TO BE DONE: According to the text below about the World Evangelical Alliance, in what year and in which city was the organization founded?

GIVEN TEXT:
================================
- Logo since 2021
- Type: Interdenominational organization
- Classification: Protestant
- Orientation: Evangelical
- Theology: Evangelical theology
- Leader: Botrus Mansour
- Associations: 9 Regional, 163 National Evangelical Alliances
- Region: Worldwide
- Headquarters: UN offices in New York City,^{[dubious – discuss]} Geneva, Bonn^{[citation needed]}
- Origin: 20 August 1846 London, England, United Kingdom
- Members: 424,255,000 (World Christian Database, 2026)
- Official website: worldea.org

= World Evangelical Alliance =

Global organization

The World Evangelical Alliance (WEA) is an interdenominational organization of Evangelical Christian churches, with over 424 million affiliated members in 2026, that was founded in 1846 in London, England, to unite evangelical Protestants worldwide. WEA is the largest international organization of evangelical churches. It has offices at the United Nations in New York City, Geneva, and Bonn. It brings together nine regional and 143 national evangelical alliances of churches, and over one hundred member organizations. Moreover, a number of international Evangelical denominations are members of the WEA. Its General Secretary is Israeli Baptist elder Botrus Mansour.
================================
COLLECTED DATA:
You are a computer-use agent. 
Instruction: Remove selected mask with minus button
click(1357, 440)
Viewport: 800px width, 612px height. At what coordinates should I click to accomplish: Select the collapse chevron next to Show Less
================================
CORRECT RESPONSE: It was founded in 1846 in London, England.